Provided data.
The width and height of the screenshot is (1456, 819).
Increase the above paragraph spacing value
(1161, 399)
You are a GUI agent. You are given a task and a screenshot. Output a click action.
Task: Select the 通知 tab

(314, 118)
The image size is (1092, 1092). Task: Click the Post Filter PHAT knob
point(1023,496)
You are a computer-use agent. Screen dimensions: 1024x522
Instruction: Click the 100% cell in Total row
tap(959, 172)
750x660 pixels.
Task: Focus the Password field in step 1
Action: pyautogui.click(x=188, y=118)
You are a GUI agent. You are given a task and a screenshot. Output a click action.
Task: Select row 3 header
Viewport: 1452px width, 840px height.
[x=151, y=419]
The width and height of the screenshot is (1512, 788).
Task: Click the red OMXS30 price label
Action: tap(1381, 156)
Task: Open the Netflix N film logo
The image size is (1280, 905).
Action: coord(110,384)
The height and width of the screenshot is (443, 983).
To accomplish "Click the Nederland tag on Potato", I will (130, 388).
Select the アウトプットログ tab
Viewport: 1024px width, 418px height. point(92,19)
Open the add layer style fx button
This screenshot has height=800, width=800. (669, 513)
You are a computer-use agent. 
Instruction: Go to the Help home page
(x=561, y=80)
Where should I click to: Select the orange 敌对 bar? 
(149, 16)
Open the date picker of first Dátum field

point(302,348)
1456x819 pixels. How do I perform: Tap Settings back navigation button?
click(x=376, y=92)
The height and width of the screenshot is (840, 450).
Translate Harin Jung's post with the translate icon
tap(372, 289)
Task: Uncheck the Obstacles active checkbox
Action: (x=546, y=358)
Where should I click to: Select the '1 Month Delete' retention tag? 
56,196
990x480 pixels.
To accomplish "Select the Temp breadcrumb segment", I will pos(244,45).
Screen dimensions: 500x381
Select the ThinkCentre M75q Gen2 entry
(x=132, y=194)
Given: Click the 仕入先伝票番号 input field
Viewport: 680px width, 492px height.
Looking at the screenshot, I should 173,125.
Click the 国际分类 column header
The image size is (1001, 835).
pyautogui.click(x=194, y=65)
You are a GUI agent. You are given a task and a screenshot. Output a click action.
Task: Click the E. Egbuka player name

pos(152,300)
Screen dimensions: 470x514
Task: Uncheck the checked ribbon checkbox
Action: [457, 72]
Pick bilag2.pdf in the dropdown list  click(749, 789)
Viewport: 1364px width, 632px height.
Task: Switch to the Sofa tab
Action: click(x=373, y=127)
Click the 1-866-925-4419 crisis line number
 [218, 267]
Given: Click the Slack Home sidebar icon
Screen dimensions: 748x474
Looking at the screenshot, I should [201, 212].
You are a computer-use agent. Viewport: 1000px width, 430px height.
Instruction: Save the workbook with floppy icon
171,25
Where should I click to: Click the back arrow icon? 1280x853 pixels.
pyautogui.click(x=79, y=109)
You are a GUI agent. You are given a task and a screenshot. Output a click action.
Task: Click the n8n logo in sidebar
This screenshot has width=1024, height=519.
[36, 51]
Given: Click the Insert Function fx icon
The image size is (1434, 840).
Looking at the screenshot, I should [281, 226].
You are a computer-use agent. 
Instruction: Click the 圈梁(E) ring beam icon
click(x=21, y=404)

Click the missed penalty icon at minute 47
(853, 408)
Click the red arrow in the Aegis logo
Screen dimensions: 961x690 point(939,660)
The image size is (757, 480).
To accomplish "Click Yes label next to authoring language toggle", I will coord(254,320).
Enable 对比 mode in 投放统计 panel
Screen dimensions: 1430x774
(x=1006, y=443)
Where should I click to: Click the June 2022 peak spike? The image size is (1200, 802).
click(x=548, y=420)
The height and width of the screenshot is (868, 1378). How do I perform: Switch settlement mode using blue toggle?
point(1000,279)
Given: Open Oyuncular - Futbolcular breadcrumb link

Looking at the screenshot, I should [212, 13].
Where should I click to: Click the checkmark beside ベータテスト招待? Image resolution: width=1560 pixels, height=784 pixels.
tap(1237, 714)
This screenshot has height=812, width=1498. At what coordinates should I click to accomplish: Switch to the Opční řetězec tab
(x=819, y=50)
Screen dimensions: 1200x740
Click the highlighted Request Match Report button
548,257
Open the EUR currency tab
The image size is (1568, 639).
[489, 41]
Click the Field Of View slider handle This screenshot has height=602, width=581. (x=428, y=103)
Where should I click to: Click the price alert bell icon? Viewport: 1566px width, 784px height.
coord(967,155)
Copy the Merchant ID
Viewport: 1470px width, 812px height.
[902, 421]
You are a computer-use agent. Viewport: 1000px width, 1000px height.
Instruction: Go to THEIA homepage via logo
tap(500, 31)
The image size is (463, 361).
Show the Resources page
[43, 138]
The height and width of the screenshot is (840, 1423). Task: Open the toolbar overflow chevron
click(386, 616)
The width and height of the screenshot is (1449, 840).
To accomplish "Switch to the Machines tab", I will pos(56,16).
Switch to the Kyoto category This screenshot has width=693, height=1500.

Task goal. Rewrite the stretch of rows from the one containing "Where should I click to: Click the price" through the one containing "I will pos(56,16).", swapping "toolbar" for "header" and leaving everything else unchanged.

Full response.
Where should I click to: Click the price alert bell icon? Viewport: 1566px width, 784px height.
coord(967,155)
Copy the Merchant ID
Viewport: 1470px width, 812px height.
[902, 421]
You are a computer-use agent. Viewport: 1000px width, 1000px height.
Instruction: Go to THEIA homepage via logo
tap(500, 31)
The image size is (463, 361).
Show the Resources page
[43, 138]
The height and width of the screenshot is (840, 1423). Task: Open the header overflow chevron
click(386, 616)
The width and height of the screenshot is (1449, 840).
To accomplish "Switch to the Machines tab", I will pos(56,16).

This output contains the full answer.